JOB: Repeat everything from the line containing "Task: Expand the home breadcrumb segment" down to the line containing "Action: tap(75, 45)", both of those lines included. Leave the pictures out of your answer.

SUPPLIED INFORMATION:
((

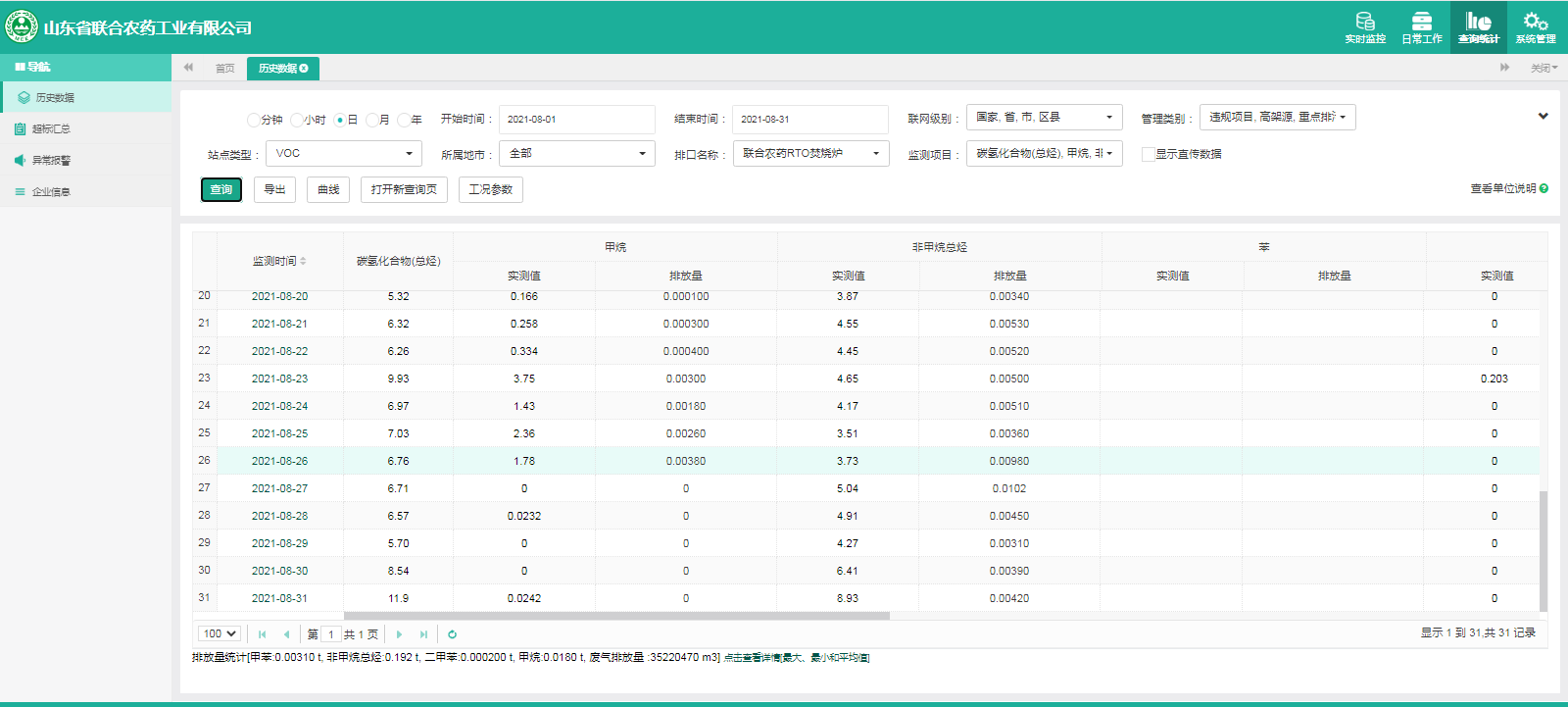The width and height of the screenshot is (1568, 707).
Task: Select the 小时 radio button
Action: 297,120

))
((

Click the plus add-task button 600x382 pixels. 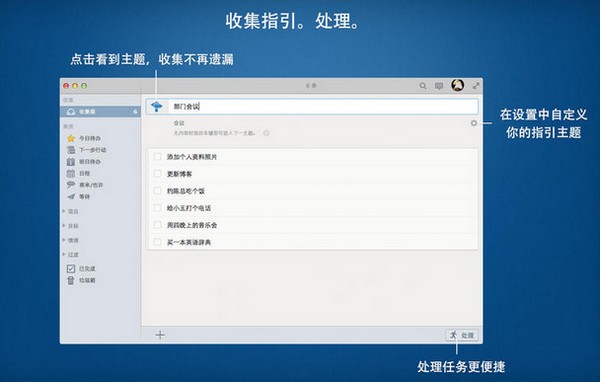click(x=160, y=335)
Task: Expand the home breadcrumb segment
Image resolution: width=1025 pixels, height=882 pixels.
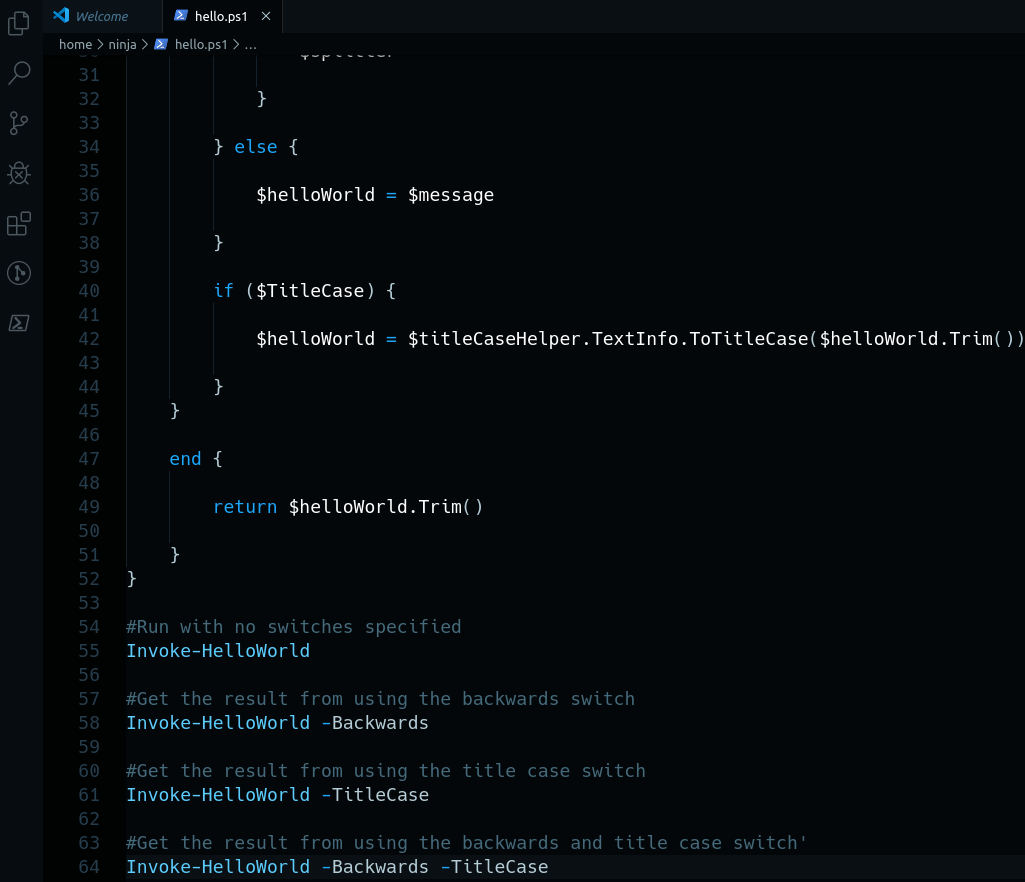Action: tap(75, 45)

))

CORRECT RESULT:
Task: Expand the home breadcrumb segment
Image resolution: width=1025 pixels, height=882 pixels.
Action: tap(75, 45)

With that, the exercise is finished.